All this passage explains about the lavers themselves is their size, and that they were made from bronze. The mediaeval Masoretic Text claims that they were four cubits in diameter, and that they had a cubic capacity of forty baths, but the earlier writer Flavius Josephus claims that four cubits was the size of the radius, making the capacity even larger. Even with the masoretic text's measurements, these lavers would be so large that if one was to be filled with water, the water alone would weigh 14 long tons.

==The 'bases' ==

Much greater detail is elaborated for the description of the supporting bases (Hebrew: Mekonoth) for the lavers. In the masoretic text, these are claimed to be four cubits long, four cubits wide, and three cubits high, but the older Septuagint, and Josephus, both
instead give the size as five cubits long, five cubits wide, and six cubits high.
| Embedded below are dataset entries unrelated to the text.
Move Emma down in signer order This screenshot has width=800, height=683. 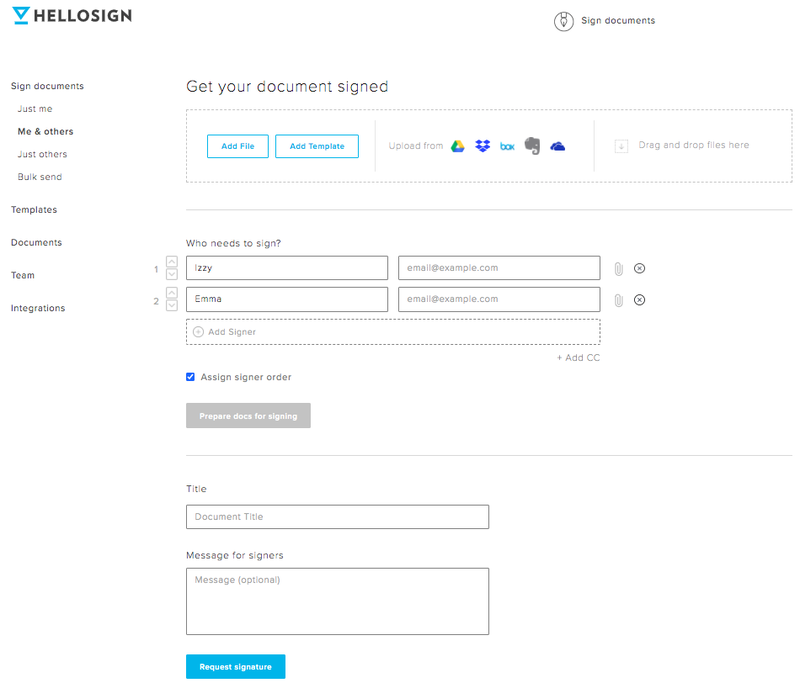172,306
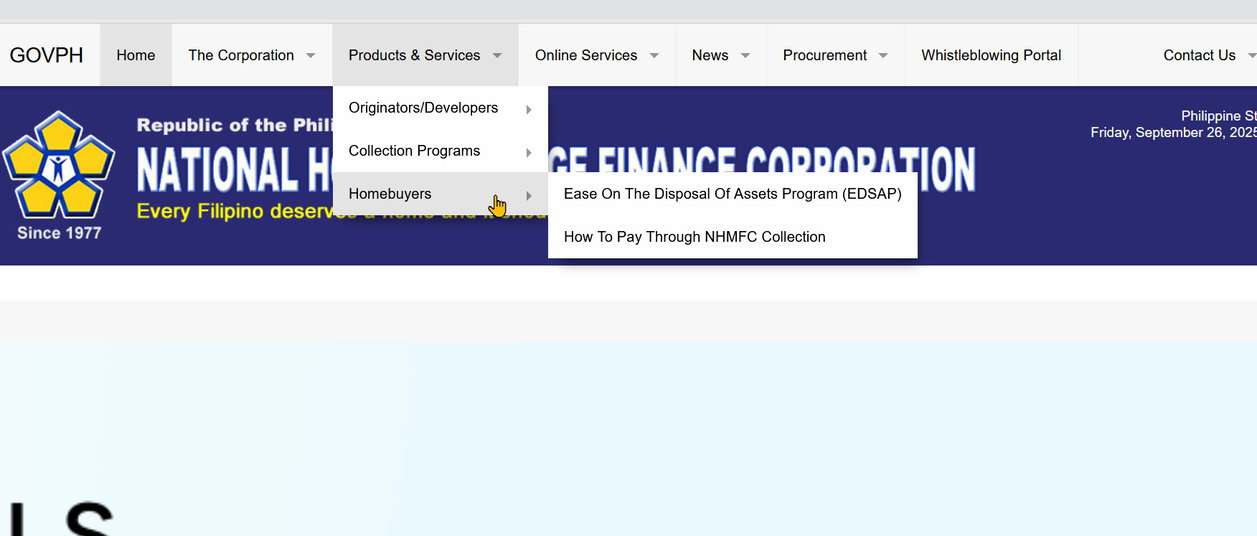
Task: Expand the Originators/Developers submenu arrow
Action: pos(529,109)
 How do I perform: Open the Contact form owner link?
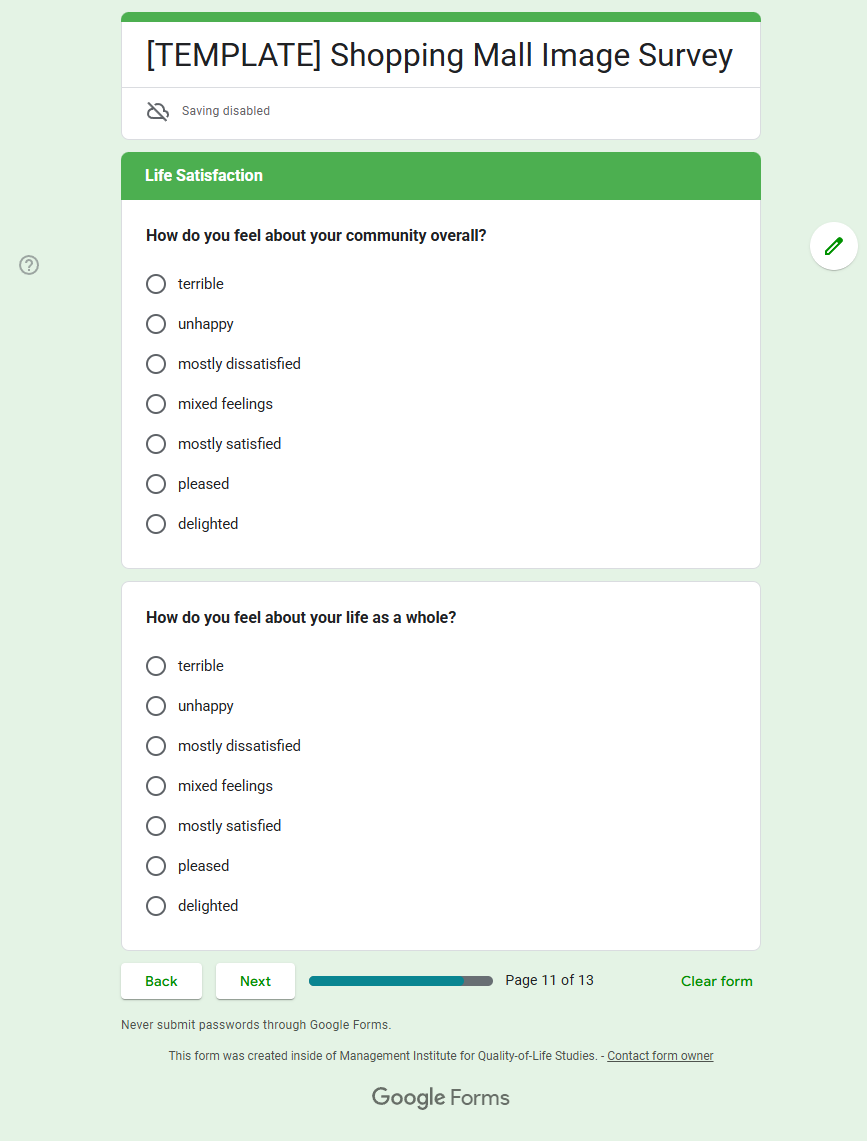click(x=660, y=1056)
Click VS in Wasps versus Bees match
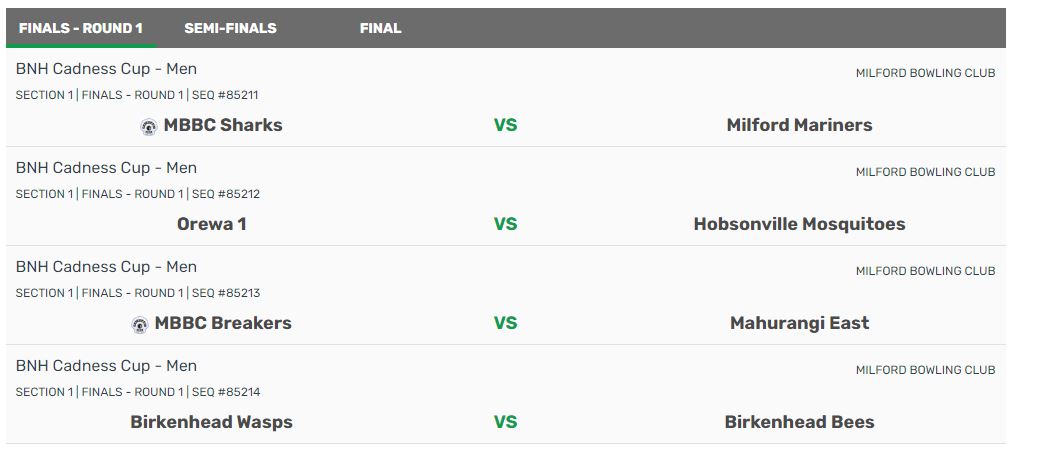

These bases are described as being made from two components; in the Masoretic Text, these are described by the Hebrew terms misgeroth and shelabbim; the Septuagint uses the Greek terms sygkleiston and hexechomena to describe them. The meaning of these words is unfortunately somewhat uncertain, although it is suspected that the shelabbim/hexechomena were the main part, onto which the misgeroth/sygkleiston were affixed (hence some English translations render these words into side panels and uprights, or borders and frames). The bible describes the misgeroth/sygkleiston as being decorated by lions, oxen, and cherubim.

Each base is described as resting on a solid brass wheels, each 1.5 cubits in diameter. The axles for these wheels are described as being held to the base by hands (Hebrew: yadoth), which were extensions of the base itself.

According to a later passage from the books of kings, King Ahaz dismantled these bases, and removed the misgeroth/sygleiston; it doesn't mention whether he did anything to the lavers themselves, but if they remained they would presumably have been situated significantly lower than they were before. However, an even later passage states that Nebuchadnezzar's army dismantled the bases.

== Purpose ==

The ten lavers are described by the bible as being placed around the Temple building itself, five on the north side and the other five on the south. They were used for washing the hands and feet of the priests before doing ritual service (Exodus 30:18-21). This is a redundant act which was the purpose of the cast sea, thus the concluding statement of Josephus, saying that these laverns were for cleansing the entrails of the sacrificed animals, and their feet.

=== Parallels in other nearby cultures ===

In the late 19th century, bronze chariots were discovered in Cyprus which had a remarkable similarity to the biblical description of the bases of the lavers. This has provided some clarification of the nature of misgeroth/sygleiston, and shelabbim/hexechomena, as well as explaining the design of the mouths of the lavers themselves (see illustration of the reconstruction, above).